## Exercise details
Would you write out the data below exactly, with every line intact?

## Working data

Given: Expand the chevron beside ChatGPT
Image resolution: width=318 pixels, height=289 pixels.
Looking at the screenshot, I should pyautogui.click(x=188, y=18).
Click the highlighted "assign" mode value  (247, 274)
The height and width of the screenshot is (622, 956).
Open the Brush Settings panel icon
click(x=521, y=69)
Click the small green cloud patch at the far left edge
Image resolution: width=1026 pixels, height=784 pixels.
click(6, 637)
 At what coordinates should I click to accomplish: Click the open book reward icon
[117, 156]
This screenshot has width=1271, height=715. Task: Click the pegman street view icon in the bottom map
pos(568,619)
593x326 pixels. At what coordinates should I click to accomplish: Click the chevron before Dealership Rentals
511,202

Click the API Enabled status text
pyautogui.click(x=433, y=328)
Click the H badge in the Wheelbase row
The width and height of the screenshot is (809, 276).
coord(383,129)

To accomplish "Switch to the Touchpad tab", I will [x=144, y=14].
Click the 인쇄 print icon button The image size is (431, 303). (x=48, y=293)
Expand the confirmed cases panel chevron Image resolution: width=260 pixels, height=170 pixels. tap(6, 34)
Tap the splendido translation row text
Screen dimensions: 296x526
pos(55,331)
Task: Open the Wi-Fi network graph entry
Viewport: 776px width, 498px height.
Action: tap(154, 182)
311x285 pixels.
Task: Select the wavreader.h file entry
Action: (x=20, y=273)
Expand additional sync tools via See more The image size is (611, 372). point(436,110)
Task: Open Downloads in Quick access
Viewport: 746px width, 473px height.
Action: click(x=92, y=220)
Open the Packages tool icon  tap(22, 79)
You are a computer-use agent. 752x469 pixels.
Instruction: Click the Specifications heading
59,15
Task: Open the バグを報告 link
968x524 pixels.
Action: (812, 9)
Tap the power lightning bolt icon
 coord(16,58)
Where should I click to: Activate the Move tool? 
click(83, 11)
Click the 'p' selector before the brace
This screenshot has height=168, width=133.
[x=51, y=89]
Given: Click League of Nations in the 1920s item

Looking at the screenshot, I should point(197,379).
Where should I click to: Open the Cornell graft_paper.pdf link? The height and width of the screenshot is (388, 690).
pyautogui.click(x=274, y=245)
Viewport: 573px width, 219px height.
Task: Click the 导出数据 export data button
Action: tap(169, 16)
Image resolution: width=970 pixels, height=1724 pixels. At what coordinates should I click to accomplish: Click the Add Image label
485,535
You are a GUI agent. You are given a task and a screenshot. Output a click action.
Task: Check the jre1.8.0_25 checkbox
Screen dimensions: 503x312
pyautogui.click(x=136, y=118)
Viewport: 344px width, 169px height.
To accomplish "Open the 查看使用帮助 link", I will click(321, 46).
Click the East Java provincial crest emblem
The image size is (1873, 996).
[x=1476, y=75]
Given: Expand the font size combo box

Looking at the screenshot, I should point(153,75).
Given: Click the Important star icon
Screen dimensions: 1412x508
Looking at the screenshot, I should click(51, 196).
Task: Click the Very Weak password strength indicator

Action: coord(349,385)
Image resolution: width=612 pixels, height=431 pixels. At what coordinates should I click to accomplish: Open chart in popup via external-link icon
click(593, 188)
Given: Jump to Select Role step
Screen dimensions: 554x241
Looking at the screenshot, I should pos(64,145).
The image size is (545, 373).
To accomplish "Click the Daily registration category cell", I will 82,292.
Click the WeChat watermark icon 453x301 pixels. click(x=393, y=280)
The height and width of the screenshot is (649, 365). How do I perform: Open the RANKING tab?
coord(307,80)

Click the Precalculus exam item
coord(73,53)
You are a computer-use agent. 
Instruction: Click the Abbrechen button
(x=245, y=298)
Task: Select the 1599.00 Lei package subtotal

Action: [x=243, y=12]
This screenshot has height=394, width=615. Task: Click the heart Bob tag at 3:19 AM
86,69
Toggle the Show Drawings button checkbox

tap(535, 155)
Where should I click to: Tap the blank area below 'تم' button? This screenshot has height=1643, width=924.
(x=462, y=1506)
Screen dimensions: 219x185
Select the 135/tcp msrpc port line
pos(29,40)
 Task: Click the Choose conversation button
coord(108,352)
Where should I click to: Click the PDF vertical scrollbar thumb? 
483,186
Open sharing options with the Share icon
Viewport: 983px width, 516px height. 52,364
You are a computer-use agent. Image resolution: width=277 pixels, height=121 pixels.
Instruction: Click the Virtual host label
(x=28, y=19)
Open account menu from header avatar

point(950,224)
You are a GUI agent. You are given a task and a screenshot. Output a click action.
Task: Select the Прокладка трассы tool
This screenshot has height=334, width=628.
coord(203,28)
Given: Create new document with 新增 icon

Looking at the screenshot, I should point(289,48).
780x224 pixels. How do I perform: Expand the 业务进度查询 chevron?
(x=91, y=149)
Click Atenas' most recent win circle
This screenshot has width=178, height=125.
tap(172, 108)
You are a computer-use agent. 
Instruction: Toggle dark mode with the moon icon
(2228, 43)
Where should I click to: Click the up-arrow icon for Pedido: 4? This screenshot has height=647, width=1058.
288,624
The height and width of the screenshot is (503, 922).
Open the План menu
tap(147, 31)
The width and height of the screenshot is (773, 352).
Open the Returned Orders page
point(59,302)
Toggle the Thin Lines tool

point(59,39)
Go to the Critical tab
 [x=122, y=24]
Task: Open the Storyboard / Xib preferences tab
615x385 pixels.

## Answer below
Given: Expand the chevron beside ChatGPT
Image resolution: width=318 pixels, height=289 pixels.
Looking at the screenshot, I should pyautogui.click(x=188, y=18).
Click the highlighted "assign" mode value  (247, 274)
The height and width of the screenshot is (622, 956).
Open the Brush Settings panel icon
click(x=521, y=69)
Click the small green cloud patch at the far left edge
Image resolution: width=1026 pixels, height=784 pixels.
click(6, 637)
 At what coordinates should I click to accomplish: Click the open book reward icon
[117, 156]
This screenshot has width=1271, height=715. Task: Click the pegman street view icon in the bottom map
pos(568,619)
593x326 pixels. At what coordinates should I click to accomplish: Click the chevron before Dealership Rentals
511,202

Click the API Enabled status text
pyautogui.click(x=433, y=328)
Click the H badge in the Wheelbase row
The width and height of the screenshot is (809, 276).
coord(383,129)

To accomplish "Switch to the Touchpad tab", I will [x=144, y=14].
Click the 인쇄 print icon button The image size is (431, 303). (x=48, y=293)
Expand the confirmed cases panel chevron Image resolution: width=260 pixels, height=170 pixels. tap(6, 34)
Tap the splendido translation row text
Screen dimensions: 296x526
pos(55,331)
Task: Open the Wi-Fi network graph entry
Viewport: 776px width, 498px height.
Action: tap(154, 182)
311x285 pixels.
Task: Select the wavreader.h file entry
Action: (x=20, y=273)
Expand additional sync tools via See more The image size is (611, 372). point(436,110)
Task: Open Downloads in Quick access
Viewport: 746px width, 473px height.
Action: click(x=92, y=220)
Open the Packages tool icon  tap(22, 79)
You are a computer-use agent. 752x469 pixels.
Instruction: Click the Specifications heading
59,15
Task: Open the バグを報告 link
968x524 pixels.
Action: (812, 9)
Tap the power lightning bolt icon
 coord(16,58)
Where should I click to: Activate the Move tool? 
click(83, 11)
Click the 'p' selector before the brace
This screenshot has height=168, width=133.
[x=51, y=89]
Given: Click League of Nations in the 1920s item

Looking at the screenshot, I should point(197,379).
Where should I click to: Open the Cornell graft_paper.pdf link? The height and width of the screenshot is (388, 690).
pyautogui.click(x=274, y=245)
Viewport: 573px width, 219px height.
Task: Click the 导出数据 export data button
Action: tap(169, 16)
Image resolution: width=970 pixels, height=1724 pixels. At what coordinates should I click to accomplish: Click the Add Image label
485,535
You are a GUI agent. You are given a task and a screenshot. Output a click action.
Task: Check the jre1.8.0_25 checkbox
Screen dimensions: 503x312
pyautogui.click(x=136, y=118)
Viewport: 344px width, 169px height.
To accomplish "Open the 查看使用帮助 link", I will click(321, 46).
Click the East Java provincial crest emblem
The image size is (1873, 996).
[x=1476, y=75]
Given: Expand the font size combo box

Looking at the screenshot, I should point(153,75).
Given: Click the Important star icon
Screen dimensions: 1412x508
Looking at the screenshot, I should click(51, 196).
Task: Click the Very Weak password strength indicator

Action: coord(349,385)
Image resolution: width=612 pixels, height=431 pixels. At what coordinates should I click to accomplish: Open chart in popup via external-link icon
click(593, 188)
Given: Jump to Select Role step
Screen dimensions: 554x241
Looking at the screenshot, I should pos(64,145).
The image size is (545, 373).
To accomplish "Click the Daily registration category cell", I will 82,292.
Click the WeChat watermark icon 453x301 pixels. click(x=393, y=280)
The height and width of the screenshot is (649, 365). How do I perform: Open the RANKING tab?
coord(307,80)

Click the Precalculus exam item
coord(73,53)
You are a computer-use agent. 
Instruction: Click the Abbrechen button
(x=245, y=298)
Task: Select the 1599.00 Lei package subtotal

Action: [x=243, y=12]
This screenshot has height=394, width=615. Task: Click the heart Bob tag at 3:19 AM
86,69
Toggle the Show Drawings button checkbox

tap(535, 155)
Where should I click to: Tap the blank area below 'تم' button? This screenshot has height=1643, width=924.
(x=462, y=1506)
Screen dimensions: 219x185
Select the 135/tcp msrpc port line
pos(29,40)
 Task: Click the Choose conversation button
coord(108,352)
Where should I click to: Click the PDF vertical scrollbar thumb? 
483,186
Open sharing options with the Share icon
Viewport: 983px width, 516px height. 52,364
You are a computer-use agent. Image resolution: width=277 pixels, height=121 pixels.
Instruction: Click the Virtual host label
(x=28, y=19)
Open account menu from header avatar

point(950,224)
You are a GUI agent. You are given a task and a screenshot. Output a click action.
Task: Select the Прокладка трассы tool
This screenshot has height=334, width=628.
coord(203,28)
Given: Create new document with 新增 icon

Looking at the screenshot, I should point(289,48).
780x224 pixels. How do I perform: Expand the 业务进度查询 chevron?
(x=91, y=149)
Click Atenas' most recent win circle
This screenshot has width=178, height=125.
tap(172, 108)
You are a computer-use agent. 
Instruction: Toggle dark mode with the moon icon
(2228, 43)
Where should I click to: Click the up-arrow icon for Pedido: 4? This screenshot has height=647, width=1058.
288,624
The height and width of the screenshot is (503, 922).
Open the План menu
tap(147, 31)
The width and height of the screenshot is (773, 352).
Open the Returned Orders page
point(59,302)
Toggle the Thin Lines tool

point(59,39)
Go to the Critical tab
 [x=122, y=24]
Task: Open the Storyboard / Xib preferences tab
615x385 pixels.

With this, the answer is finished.